(Records to process)

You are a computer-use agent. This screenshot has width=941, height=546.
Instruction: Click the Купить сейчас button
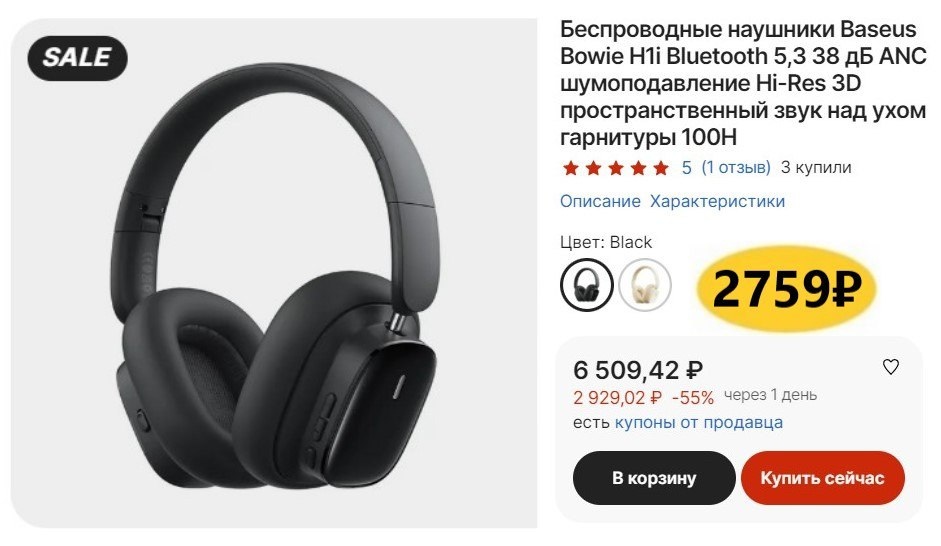pyautogui.click(x=822, y=478)
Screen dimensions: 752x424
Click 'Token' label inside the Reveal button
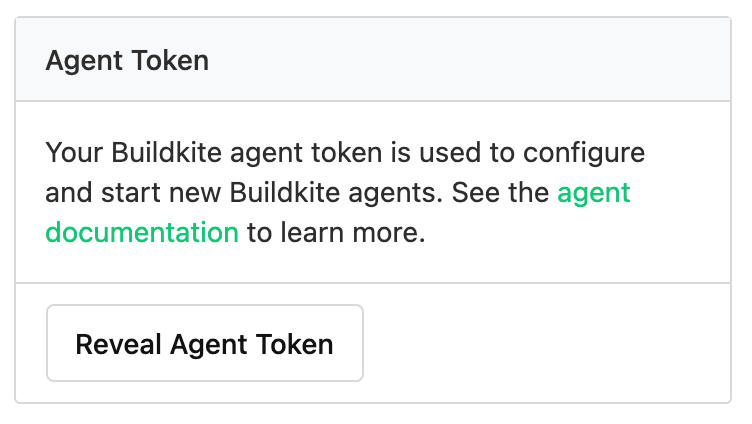[x=294, y=344]

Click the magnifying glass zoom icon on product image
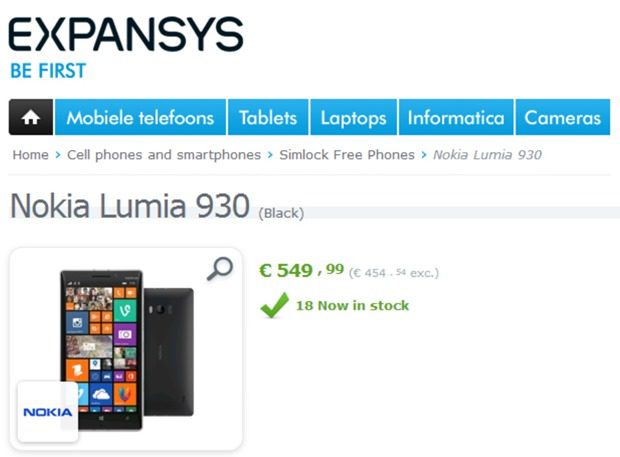220,269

(End Records to process)

[Exercise objective] When you reach the line that contains "Click the magnifying", start reproducing, and continue word for word to the end of the records; skip all pictures.

[Answer to this problem]
Click the magnifying glass zoom icon on product image
220,269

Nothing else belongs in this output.